February 7, 2012

The Warby Parker Experience - Post Script

I wanted to follow up publicly to a comment I received on the Warby Parker post. Here's the comment:

You had me until they said to take the glasses to a local place for adjustment.  Maybe it would be different at your local chain store, but it would be a really bold move to go to a locally owned and operated business for help with something you bought from their online competition.  I'd expect to pay for the adjustment and offer to if they refused.  I like the concept and I'm considering using the service.  Just remember what you look like to your neighbor when you get those adjustments made.

First I just want to clarify that I meant "local" in the sense of an eye care place that is in driving distance of my house, as opposed to one of the Warby Parker locations in New York or LA. Not necessarily "local" in the locally owned and operated sense.
But the reader has a point about patronizing your locally owned eye care provider.

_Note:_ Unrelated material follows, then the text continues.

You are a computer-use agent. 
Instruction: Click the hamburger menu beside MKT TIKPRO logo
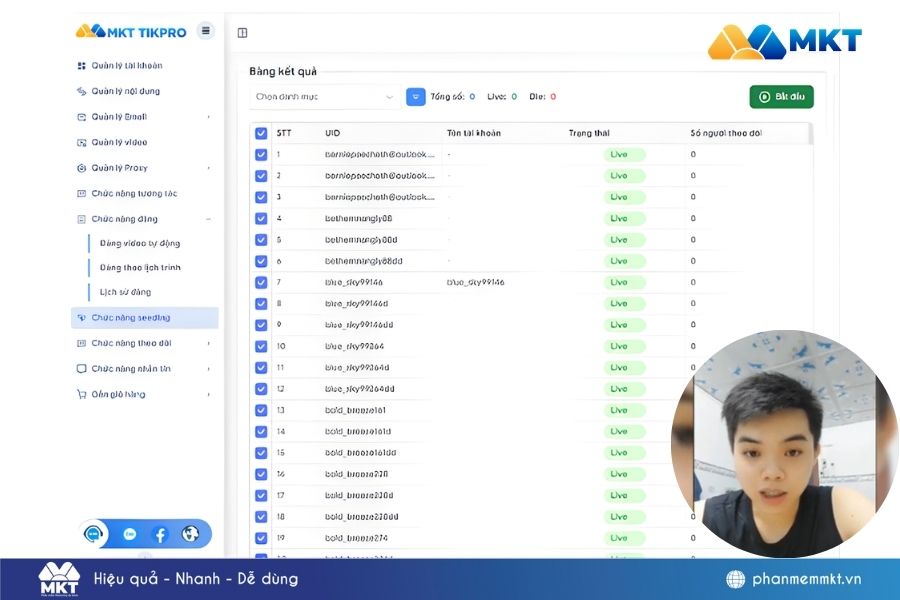(x=205, y=31)
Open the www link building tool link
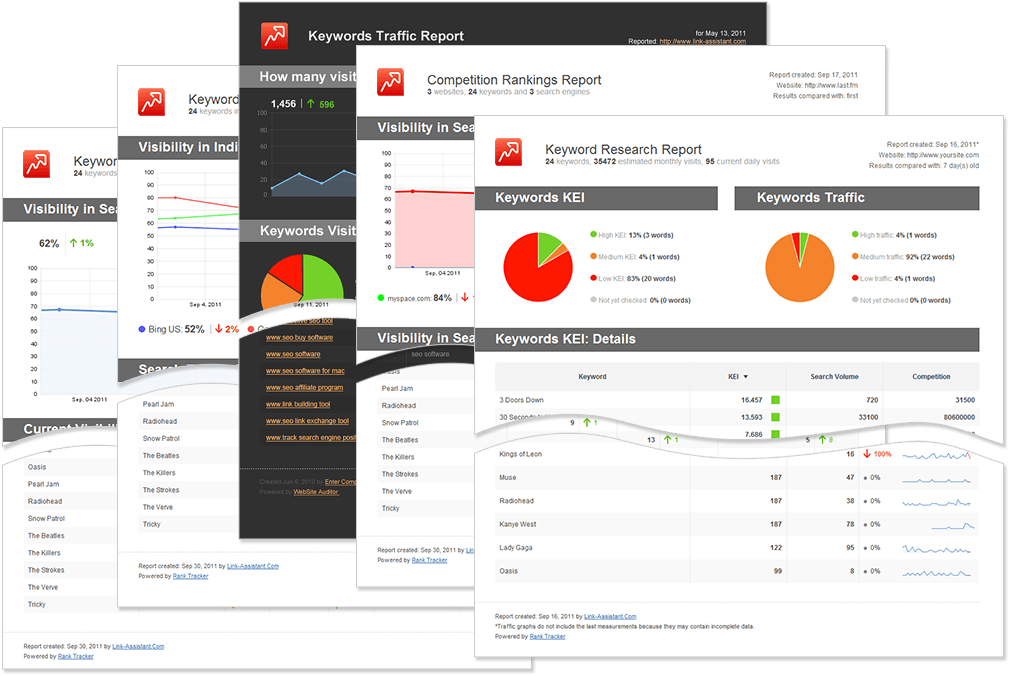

I tout shopping locally a lot on this blog, so I feel some further clarification is warranted.
As many people do, I pay for eye care services out of pocket, not through insurance. I went to my friendly local eye doctor for my exam, for which I paid $120. I found their glasses selection to be lacking and the few pair I did like were almost $300. Hence the search for another alternative.
When I found Warby Parker I felt that their ethics (buy one, give one) and great price point really fit what I was looking for. If my money isn't going to support my own community, I'm glad it's going towards helping people in need.

And as a side note, I do plan to go to a chain for the adjustment. The one at the mall does them for $15. (So I'm still saving almost $200.) The local doc doesn't provide that service for glasses he doesn't sell, which is understandable.
So that's how I was able to walk the buy local, keep it affordable tight rope on this occasion.